Given Burli's advanced years, Hans then jumped to the logical conclusion. "Das machen Katzen, wenn sie spüren, dass es zuende geht," he sadly deduced.

Unbeknownst to him, however, Burli was still very much alive and living on his own in the woods of Aying, only fifteen kilometers from home. He was discovered by Bernhard Schöttl and his nineteen-year-old son, Kilian, who shortly thereafter turned him over to Tierschutzverein München (TSV).

The staff at TSV then received the shock of their lives when, after deciphering an ear tattoo, they discovered that Burli's real name was Poldi and that he had disappeared from his previous home in Unterhaching, twenty-five kilometers from Glonn, sixteen years previously. Their shock was matched by that of Burli's original owner once she was apprised of the situation.

"Sie war total perplex, hat keine Sekunde überlegt, ob sie Poldi zurücknehmen soll -- das war für sie selbstverständlich," the charity's Eveline Kosenbach related. "Sie hat ihn damals überall gesucht."

For whatever reason the unidentified woman chose not to assert her ownership of Burli and TSV took to the radio airwaves in order to publicize his plight. Luckily for him, Hans was out driving in his car one day when he by chance heard one of those broadcasts.

"Ein roter Kater? Sehr dünn? Ohne Vorderzähne? Das ist unser Burli!" he belatedly realized.

He then drove like hell to TSV where he was shown to the quarantine area. Burli, who was reclining on a pillow, meowed when he first saw Hans and extended a paw in greeting. The tears came unbidden to his guardian's eyes as he gathered up Burli in his arms.

"Bei uns heißt er, Burli, und dass wir ihn wiederhaben, ist das schönste Ostergeschenk," he later exclaimed.

Unfortunately, while he was interned at TSV veterinarians discovered that Burli is suffering from both liver disease and Feline Hyperthyroidism but all is not lost. "Aber jetzt sind unsere Tierärzte guter Hoffung, dass sie ihn wieder hinkriegen," Monika von Tettenborn of TSV later said.

Although he may be living on borrowed time, Burli is more than happy to be spending his dwindling days sleeping, playing in the garden, and eating sliced chicken. "Das ist Burlis Leibspeise," Hans added. (See Cat Defender post of June 1, 2012 entitled "A Tattoo Unravels Burli's Secret Past but It Is a Radio Broadcast That Ultimately Leads to His Happy Reunion with His Forever Grateful Current Guardian.")
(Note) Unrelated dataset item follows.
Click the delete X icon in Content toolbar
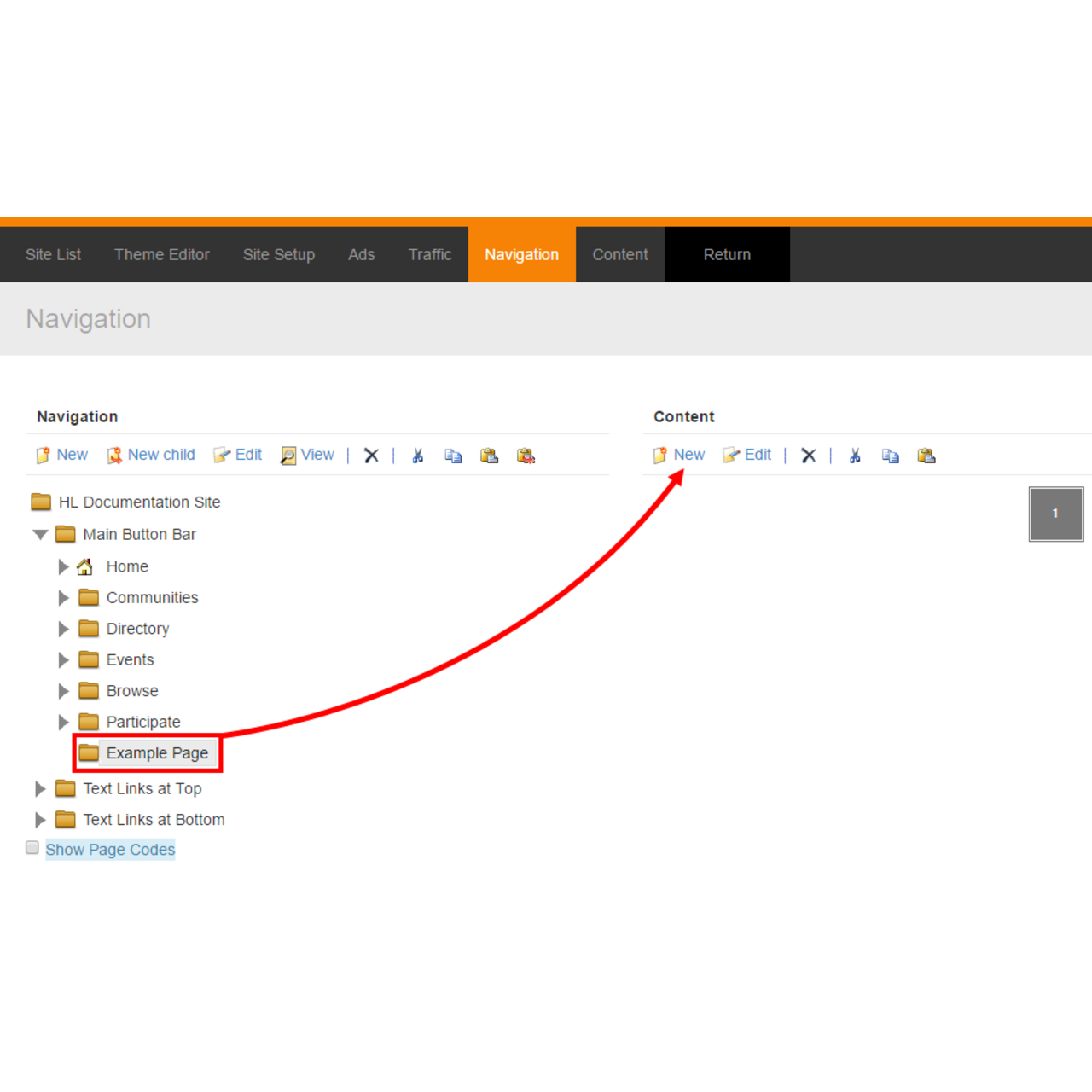1092x1092 pixels. (809, 456)
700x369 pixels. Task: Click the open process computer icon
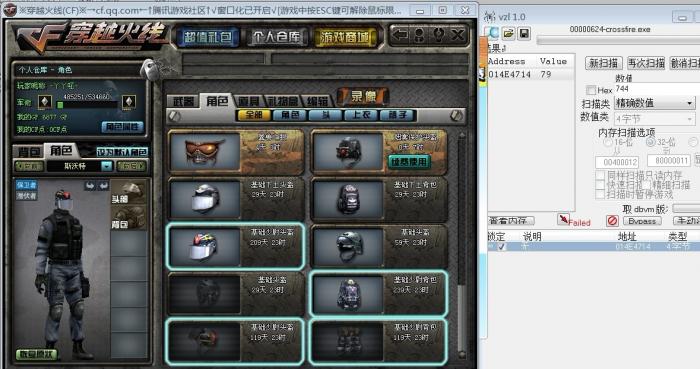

4.) PCAT. College Unforgivably Sacrifices Its Longtime Resident Feline to a Hit-and-Run Motorist.

PCAT

For more than ten years a beautiful brown and white female named PCAT called the Plymouth College of Art (PCA) in Devon home. Her tenure both there and on this earth ended tragically in October when she was deliberately run down and killed by a hit-and-run motorist on Ebrington Street, one block south of the urban campus.

"She was a real asset to the college and had always been completely spoiled," is how college steward Angie Davies chose to eulogize her. By making a declaration so grotesquely at odds with reality she obviously was either jesting or has a rather limited understanding of what it means to spoil a cat.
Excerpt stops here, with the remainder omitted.